Work-Life Strategies & Solutions

On the Evolution of Work Systems in the Digital Economy

Category Archives: Business

Selling Your Business? Stop Leaving Money on the Table

Submitted by Michelle Young at Toptal

Authored by Jeffrey Mazer, Finance Expert at Toptal

Edited by Lynn Patra

Key Highlights

  • Current market conditions are prime for selling a business. The market is experiencing high multiples due to plentiful dry powder held by private equity firms, record amounts of cash held by strategic corporate buyers, a low interest rate environment, and high prices for publicly-traded equities.
  • The time it takes to sell generally ranges from five to twelve months.
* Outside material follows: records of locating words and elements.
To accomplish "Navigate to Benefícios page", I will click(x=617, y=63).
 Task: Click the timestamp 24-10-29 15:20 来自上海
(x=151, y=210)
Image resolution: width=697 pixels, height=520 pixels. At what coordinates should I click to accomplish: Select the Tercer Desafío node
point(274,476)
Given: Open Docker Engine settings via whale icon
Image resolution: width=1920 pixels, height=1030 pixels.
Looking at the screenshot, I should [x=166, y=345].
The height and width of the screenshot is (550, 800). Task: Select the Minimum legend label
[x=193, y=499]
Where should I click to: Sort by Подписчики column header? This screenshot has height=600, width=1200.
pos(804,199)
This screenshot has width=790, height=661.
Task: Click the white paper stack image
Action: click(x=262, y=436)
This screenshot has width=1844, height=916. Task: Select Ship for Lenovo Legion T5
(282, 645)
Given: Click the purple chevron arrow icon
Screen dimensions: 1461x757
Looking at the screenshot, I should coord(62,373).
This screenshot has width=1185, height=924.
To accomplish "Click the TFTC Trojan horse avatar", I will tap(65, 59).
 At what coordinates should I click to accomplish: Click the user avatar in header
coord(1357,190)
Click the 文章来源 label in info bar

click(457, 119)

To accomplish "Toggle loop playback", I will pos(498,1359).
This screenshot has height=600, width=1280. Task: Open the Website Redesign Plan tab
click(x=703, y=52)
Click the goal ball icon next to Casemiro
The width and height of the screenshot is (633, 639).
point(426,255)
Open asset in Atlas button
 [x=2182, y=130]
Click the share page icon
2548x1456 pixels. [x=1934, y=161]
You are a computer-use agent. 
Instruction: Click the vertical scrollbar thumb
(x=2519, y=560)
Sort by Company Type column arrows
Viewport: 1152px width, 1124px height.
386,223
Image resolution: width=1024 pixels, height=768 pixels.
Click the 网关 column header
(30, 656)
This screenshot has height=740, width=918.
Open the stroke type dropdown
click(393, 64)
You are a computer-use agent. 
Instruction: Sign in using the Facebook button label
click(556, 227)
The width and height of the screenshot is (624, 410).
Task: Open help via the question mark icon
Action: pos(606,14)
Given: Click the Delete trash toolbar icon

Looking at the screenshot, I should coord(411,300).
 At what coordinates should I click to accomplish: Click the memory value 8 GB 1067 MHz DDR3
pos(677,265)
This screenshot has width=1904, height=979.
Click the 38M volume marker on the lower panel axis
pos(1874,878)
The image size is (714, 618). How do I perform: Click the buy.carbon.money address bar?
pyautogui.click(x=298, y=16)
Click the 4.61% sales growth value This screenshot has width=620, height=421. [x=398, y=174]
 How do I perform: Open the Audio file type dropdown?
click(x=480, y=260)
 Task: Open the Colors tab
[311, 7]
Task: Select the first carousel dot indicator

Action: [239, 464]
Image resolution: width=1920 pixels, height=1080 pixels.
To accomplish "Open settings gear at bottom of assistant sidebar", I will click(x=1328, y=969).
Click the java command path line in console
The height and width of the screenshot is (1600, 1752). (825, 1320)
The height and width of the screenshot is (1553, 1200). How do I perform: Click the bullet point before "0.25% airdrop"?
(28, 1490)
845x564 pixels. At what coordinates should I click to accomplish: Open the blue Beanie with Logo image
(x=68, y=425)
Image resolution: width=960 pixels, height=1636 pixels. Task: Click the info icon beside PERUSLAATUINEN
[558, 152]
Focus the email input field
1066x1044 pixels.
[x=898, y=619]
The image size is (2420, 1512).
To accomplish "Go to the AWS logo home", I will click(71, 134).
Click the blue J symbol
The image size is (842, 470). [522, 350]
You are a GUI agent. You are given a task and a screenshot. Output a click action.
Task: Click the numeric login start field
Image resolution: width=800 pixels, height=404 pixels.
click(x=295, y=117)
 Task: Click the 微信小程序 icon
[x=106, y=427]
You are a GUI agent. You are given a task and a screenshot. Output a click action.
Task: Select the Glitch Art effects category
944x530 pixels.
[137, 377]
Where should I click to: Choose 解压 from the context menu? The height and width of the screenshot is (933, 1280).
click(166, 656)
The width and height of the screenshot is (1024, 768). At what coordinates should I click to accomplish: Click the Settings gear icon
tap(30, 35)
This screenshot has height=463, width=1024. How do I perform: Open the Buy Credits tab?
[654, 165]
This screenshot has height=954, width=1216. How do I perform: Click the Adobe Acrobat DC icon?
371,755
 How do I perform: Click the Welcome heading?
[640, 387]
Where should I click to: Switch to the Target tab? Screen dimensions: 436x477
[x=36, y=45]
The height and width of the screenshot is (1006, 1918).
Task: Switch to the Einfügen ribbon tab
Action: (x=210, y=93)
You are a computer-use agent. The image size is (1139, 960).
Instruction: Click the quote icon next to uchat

The determining factors around timing include the size of your business and the dynamic balance between buyers and sellers in the market.
  • Valuations are more of an art than a science. The best business valuation methods typically involve cash-flow. Still, the three most commonly utilized valuation calculations are the discounted cash flow, market multiples, and asset valuation.
  • The best practices for maximizing shareholder value include the following:
    • Make sure the business can thrive without you. You need a management team or key employees that can continue to drive cash flow, especially if you plan to exit the business or will have limited involvement in day-to-day operations. You should also broaden your customer base so that the business is not at risk if a couple key customers leave post-sale.
    • Learn the dynamics driving acquisitions in your industry. Many business owners spend their time focused on keeping the business running instead of devoting energy to planning for its sale. Stay apprised of the motivations for financial and strategic buyers in your industry, as this can help you negotiate a higher exit value.
    • Hire the right advisors. Don’t do it alone. An experienced M&A advisor can market your company to a larger group of potential buyers than you can access on your own. Early engagement of an independent valuation specialist can provide a market check on valuation and allow you to incorporate value drivers into your pre-sale planning.
    • Examine and adjust operational efficiencies strategically. If necessary, it could be worth adopting efficient operating procedures before the sale. This may involve investments in new equipment or technology or changes in staffing.
    • Factor tax considerations into sale decisions. Decisions around how to sell your business (merger, sale of stock, sale of assets) should consider tax implications carefully. It is also important to anticipate changes in tax law.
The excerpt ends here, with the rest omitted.